Chemin 10 - le jour d’enfer - St Chély d’Aubrac à Espalion
Yesterday was delightful at the Hotel Coudercous, a lovely room looking out on the town. Delicious dinner of La Côte de Bœuf pour deux with the Aligot, a wonderful Auvergnaut dish of potato purée whipped with a fresh Tome cheese, gooey especially good with extra pepper. The beef was delicious, Aubrac speciality, ~ 1 1/2 “ thick, perfectly cooked, real flavor. We were looking at 13.8 mi today with a lot of down and some up as we descend to the Lot département and the Lot river. We decided to get a taxi part of the way initially, taking almost 4 miles from the total. Delightful taxi ride with a young man, who readily admitted that he hated school, spent 4 years working as a carpenter but found it too hard and has been driving taxi for 2 years. No bus service in this small town, so the taxi business is good. Meredith’s Achilles tendon was tender but we thought we had it under control. It was a beautiful walk down, down, down, many different geological and ecological layers - beautiful ash and beech forest. Then birch and chestnut, then a wonderful dense chestnut forest, holly, …. All the while descending on very rocky steep paths where you really had to pay attention!

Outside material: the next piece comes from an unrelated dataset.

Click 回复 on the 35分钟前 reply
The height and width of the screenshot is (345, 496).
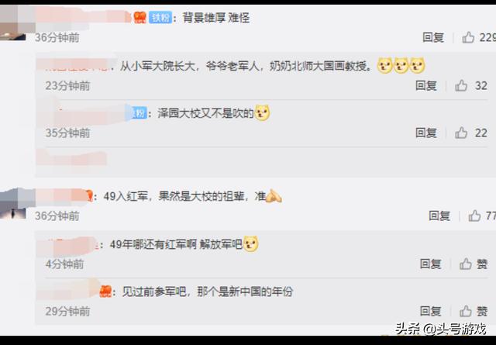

Very slow going and hard on feet, ankles and sense of humor. We were much warmer with bright sun. Check out the stats up above, down 2706’ and up 1350’. The steps really tell you the story though, coming in at 14.8 miles compared to 12.2 mi gps - short steps and a lot of them! We got to a beautiful medieval town, Saint Côme d’Olt around 2:30, had a tea & coffee and headed out for what we expected was a 4 mile level stroll along the gurgling Lot river, flanked by beautiful tall poplars/cottonwoods. We followed the trail markers, well aware that there was a variant along the GR6 that was much more intense up and down. We should have known as we started to climb and diverge from the Lot but the trail markers were for the GR65, so I figured it was just a slight diversion… It was brutal, adding another 2.5 miles and endless up and back down. We got into Espalion around 6 and faced another killing climb on steep streets to our Chambre d’hôte. Thé propriétaire had tried to call us and offer to pick us up but we missed it. Day from hell, we’ll take tomorrow off!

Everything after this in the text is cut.